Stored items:

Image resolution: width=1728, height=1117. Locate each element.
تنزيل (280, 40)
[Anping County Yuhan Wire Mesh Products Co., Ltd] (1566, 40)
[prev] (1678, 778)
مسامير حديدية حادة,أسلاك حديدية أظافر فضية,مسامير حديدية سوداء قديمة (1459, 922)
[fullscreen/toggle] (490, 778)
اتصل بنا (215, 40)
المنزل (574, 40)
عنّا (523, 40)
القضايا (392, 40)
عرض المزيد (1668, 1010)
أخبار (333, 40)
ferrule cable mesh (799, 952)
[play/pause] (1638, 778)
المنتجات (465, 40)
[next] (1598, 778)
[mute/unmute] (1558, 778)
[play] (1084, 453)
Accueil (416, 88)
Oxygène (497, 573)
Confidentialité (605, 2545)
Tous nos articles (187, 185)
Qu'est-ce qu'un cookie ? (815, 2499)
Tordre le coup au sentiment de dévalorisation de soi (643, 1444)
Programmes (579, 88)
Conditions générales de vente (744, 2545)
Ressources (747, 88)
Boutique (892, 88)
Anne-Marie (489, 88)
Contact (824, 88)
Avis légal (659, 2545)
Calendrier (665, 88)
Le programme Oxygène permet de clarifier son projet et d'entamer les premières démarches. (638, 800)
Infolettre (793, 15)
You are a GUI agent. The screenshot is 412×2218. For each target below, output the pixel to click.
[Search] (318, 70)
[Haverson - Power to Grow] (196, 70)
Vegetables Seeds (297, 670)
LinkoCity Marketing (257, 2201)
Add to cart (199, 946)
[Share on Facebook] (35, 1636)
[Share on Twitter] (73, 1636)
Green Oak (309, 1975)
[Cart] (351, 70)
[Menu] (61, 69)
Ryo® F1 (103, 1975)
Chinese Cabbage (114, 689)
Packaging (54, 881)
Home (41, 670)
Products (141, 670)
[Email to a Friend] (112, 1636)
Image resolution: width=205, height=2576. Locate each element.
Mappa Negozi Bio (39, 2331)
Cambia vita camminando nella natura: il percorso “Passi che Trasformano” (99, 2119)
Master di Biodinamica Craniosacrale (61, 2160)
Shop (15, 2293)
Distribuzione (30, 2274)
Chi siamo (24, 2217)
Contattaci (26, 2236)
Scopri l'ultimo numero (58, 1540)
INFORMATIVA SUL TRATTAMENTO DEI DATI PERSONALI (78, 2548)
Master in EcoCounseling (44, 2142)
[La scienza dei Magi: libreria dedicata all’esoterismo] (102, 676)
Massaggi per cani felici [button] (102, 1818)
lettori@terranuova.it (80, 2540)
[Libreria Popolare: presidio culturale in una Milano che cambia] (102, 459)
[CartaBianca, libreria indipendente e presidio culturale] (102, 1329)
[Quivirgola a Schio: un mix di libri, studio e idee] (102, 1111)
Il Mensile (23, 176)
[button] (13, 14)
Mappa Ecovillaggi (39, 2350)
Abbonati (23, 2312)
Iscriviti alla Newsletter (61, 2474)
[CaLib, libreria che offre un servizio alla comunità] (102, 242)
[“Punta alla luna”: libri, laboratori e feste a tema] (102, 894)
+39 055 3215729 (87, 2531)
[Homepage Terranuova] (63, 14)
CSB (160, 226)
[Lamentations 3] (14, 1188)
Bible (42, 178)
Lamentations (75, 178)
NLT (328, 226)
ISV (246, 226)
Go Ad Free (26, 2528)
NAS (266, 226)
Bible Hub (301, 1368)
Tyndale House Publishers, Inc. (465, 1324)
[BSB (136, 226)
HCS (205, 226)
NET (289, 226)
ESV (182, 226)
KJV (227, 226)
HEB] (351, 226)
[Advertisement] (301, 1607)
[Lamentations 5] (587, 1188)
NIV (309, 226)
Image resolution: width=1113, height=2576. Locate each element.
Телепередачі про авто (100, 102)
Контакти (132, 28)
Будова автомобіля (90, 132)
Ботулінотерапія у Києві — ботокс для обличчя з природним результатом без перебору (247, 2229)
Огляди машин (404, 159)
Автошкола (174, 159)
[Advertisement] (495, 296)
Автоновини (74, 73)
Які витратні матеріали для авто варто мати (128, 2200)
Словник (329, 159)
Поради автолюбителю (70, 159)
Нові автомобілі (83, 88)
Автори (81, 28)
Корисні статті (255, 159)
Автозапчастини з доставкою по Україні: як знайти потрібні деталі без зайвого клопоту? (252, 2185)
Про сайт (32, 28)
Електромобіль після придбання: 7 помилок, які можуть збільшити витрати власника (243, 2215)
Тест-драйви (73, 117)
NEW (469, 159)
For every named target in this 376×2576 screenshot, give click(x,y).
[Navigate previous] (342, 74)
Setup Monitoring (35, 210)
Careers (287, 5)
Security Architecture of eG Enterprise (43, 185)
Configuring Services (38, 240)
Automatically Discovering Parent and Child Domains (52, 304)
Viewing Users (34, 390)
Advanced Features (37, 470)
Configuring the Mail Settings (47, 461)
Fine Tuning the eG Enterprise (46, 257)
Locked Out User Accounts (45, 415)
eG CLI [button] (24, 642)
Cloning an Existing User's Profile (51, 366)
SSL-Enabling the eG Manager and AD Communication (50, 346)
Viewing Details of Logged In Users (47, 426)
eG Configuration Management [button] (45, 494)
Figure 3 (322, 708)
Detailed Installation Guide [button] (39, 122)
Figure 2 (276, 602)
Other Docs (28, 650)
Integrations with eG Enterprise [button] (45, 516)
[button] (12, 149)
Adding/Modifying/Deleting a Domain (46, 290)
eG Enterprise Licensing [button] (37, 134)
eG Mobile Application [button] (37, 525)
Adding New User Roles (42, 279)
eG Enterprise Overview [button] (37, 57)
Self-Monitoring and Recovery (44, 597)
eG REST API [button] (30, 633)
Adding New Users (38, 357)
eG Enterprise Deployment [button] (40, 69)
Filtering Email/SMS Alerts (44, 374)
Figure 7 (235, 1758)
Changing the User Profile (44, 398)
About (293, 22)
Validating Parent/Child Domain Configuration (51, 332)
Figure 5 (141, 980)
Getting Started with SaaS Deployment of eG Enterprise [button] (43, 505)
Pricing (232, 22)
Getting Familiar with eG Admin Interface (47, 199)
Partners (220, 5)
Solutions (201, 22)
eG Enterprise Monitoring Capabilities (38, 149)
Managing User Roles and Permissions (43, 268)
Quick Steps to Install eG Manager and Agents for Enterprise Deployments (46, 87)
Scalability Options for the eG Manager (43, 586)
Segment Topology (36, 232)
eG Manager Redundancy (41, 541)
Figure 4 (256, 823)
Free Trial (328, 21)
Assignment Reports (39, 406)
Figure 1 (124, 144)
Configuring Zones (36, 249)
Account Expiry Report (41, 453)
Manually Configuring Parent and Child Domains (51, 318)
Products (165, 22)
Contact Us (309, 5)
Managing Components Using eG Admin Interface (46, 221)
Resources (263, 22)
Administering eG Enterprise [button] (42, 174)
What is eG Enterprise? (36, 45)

Task details. Only the lines above starting at the one containing "Qu'est-ce qu'un cookie ? (815, 2499)" and ending at the one containing "[Libreria Popolare: presidio", both included, are to be returned, exactly as they read.

Response area.
Qu'est-ce qu'un cookie ? (815, 2499)
Tordre le coup au sentiment de dévalorisation de soi (643, 1444)
Programmes (579, 88)
Conditions générales de vente (744, 2545)
Ressources (747, 88)
Boutique (892, 88)
Anne-Marie (489, 88)
Contact (824, 88)
Avis légal (659, 2545)
Calendrier (665, 88)
Le programme Oxygène permet de clarifier son projet et d'entamer les premières démarches. (638, 800)
Infolettre (793, 15)
You are a GUI agent. The screenshot is 412×2218. For each target below, output the pixel to click.
[Search] (318, 70)
[Haverson - Power to Grow] (196, 70)
Vegetables Seeds (297, 670)
LinkoCity Marketing (257, 2201)
Add to cart (199, 946)
[Share on Facebook] (35, 1636)
[Share on Twitter] (73, 1636)
Green Oak (309, 1975)
[Cart] (351, 70)
[Menu] (61, 69)
Ryo® F1 (103, 1975)
Chinese Cabbage (114, 689)
Packaging (54, 881)
Home (41, 670)
Products (141, 670)
[Email to a Friend] (112, 1636)
Image resolution: width=205, height=2576. Locate each element.
Mappa Negozi Bio (39, 2331)
Cambia vita camminando nella natura: il percorso “Passi che Trasformano” (99, 2119)
Master di Biodinamica Craniosacrale (61, 2160)
Shop (15, 2293)
Distribuzione (30, 2274)
Chi siamo (24, 2217)
Contattaci (26, 2236)
Scopri l'ultimo numero (58, 1540)
INFORMATIVA SUL TRATTAMENTO DEI DATI PERSONALI (78, 2548)
Master in EcoCounseling (44, 2142)
[La scienza dei Magi: libreria dedicata all’esoterismo] (102, 676)
Massaggi per cani felici [button] (102, 1818)
lettori@terranuova.it (80, 2540)
[Libreria Popolare: presidio culturale in una Milano che cambia] (102, 459)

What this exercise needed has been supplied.